オープニングスピーチは、先月着任されたHreinn Pálsson アイスランド大使と、NATOのコンタクト・ポイント大使館のOvidiu Raetchi、ルーマニア大使。


また、キーノートスピーチはNATOでハイブリッド脅威やサイバーセキュリティ等を担当するNikos Loutas事務次長代理と、外務省欧州局の田口精一郎参事官。「インド太平洋」と「欧州」における国々の国益が切っても切り離せなくなっていることが見て取れました。


第一セッション「国際秩序における平和と安全の確保」は、キーノートスピーカー2人に加え
駐日欧州連合代表部のAire Kork首席参事官。国際秩序が「転換点」にあるとの認識の元に連携強化を進める日本・NATO・EUの実態について、参加した学生から鋭い質問が出されました。


第二セッション「女性・平和・安全保障」は、NATOのPietro De Matteis外交官の司会の元、Kristin Iglum大使大使(ノルウェー大使館)、防衛省のWPS・能力構築支援担当の松沢朝子室長、国土交通省の中川雅章室長、PRIOのルイーズ・オルソン 研究ディレクターによるディスカッションでした。


第三セッション「非伝統的脅威への対応におけるNATOの役割」は慶應大の鶴岡路人教授司会の元、英国大使館のKatherine Wilde公使参事官、J. Berkshire Miller氏(Macdonald-Laurier Institute)、Ken Kitatani氏(ICEED)によるディスカッションでした。

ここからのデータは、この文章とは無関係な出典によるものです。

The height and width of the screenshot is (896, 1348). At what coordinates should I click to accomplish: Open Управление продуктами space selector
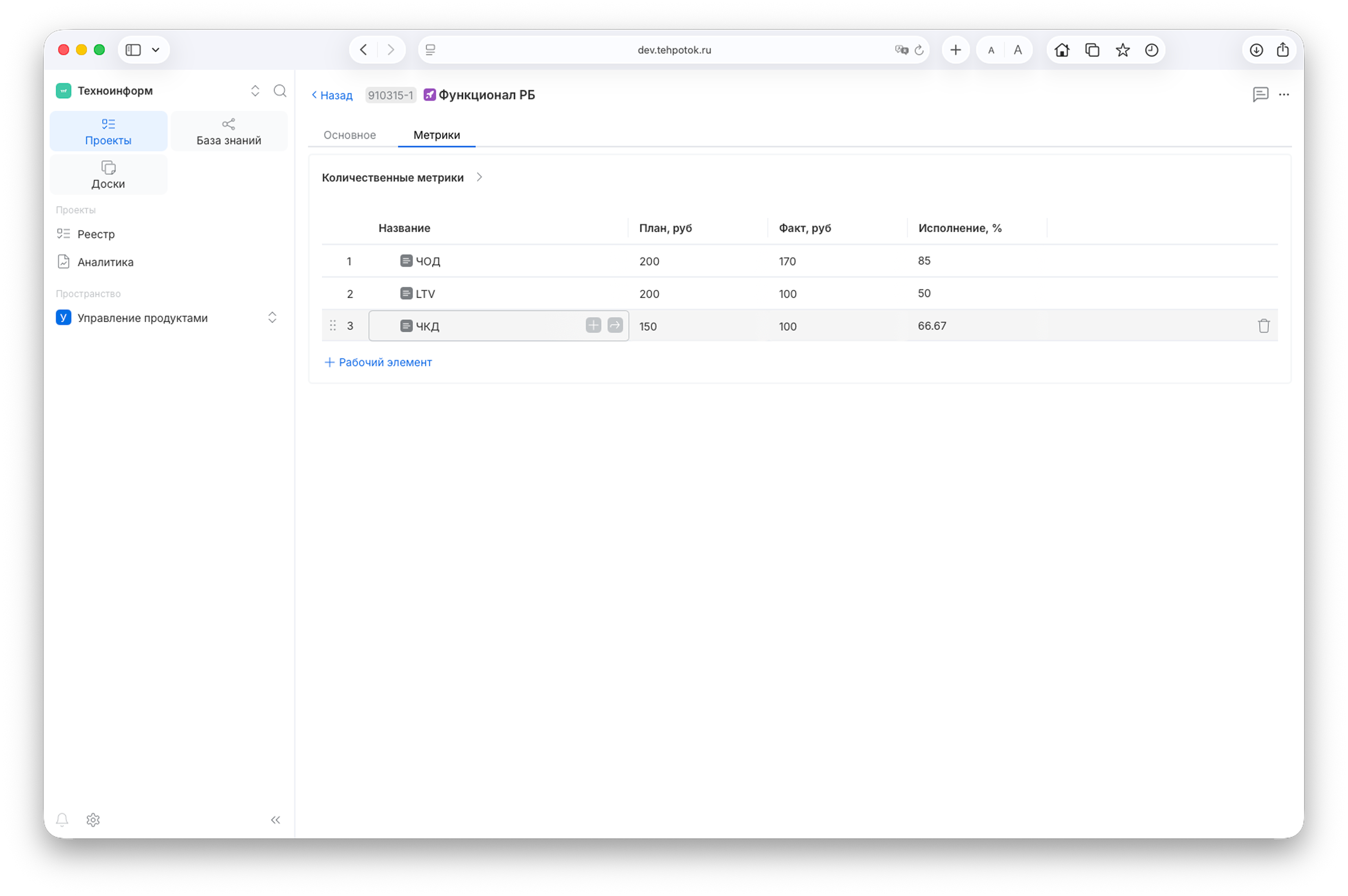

第四セッション「サイバー・ハイブリッド脅威―デジタル最前線の防衛」はBernard Siman教授(Egmont Institute)司会の元、Nikos Loutas事務次長代理 (NATO)、ルーマニア外務省のIoan Mureșan安全保障政策局局長、NTTの松原実穂子氏、Keita Azuma氏(UN University – CRIS)によるディスカッションでした。

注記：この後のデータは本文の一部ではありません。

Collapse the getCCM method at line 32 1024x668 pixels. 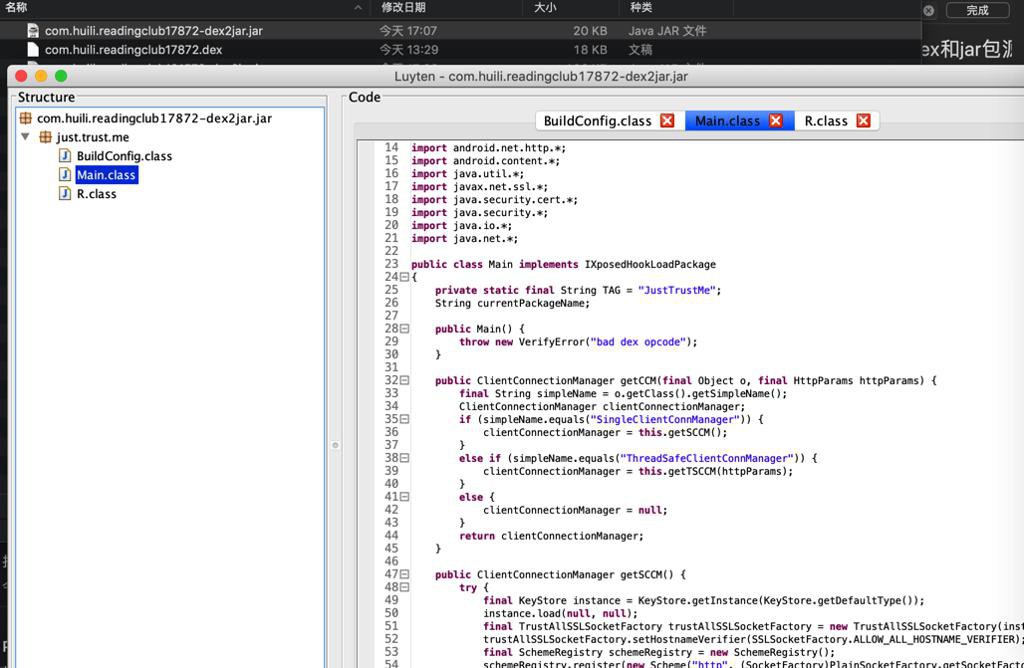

第五セッションは、NATOのインド太平洋におけるパートナー4ヶ国である「IP4」-日、韓国、オーストラリア、ニュージーランドの政府高官が登壇。急速に進む協力関係の現状と認識の擦り合わせ、今後の発展可能性について議論しました。


第六セッション「NATOと国際社会のウクライナ支援」の司会は
JakubJanda所長(European Values Center for Security Policy)。スピーカーはOleksandr Semeniuk次席公使(在日ウクライナ大使館)、筑波大学の東野篤子教授、Ioan Mureșan局長(ルーマニア外務省 、 遠山慶氏(JICA 国際協力機構)によるディスカッションでした。


第七セッションは、登壇者が全員学生のパネルディスカッション。東大、ハーバード大、
キングス・カレッジ・ロンドン、名桜大、高麗大、東京外大の学生5名が、全て英語でシニア会議で抜け落ちていた点等について堂々と発表していました。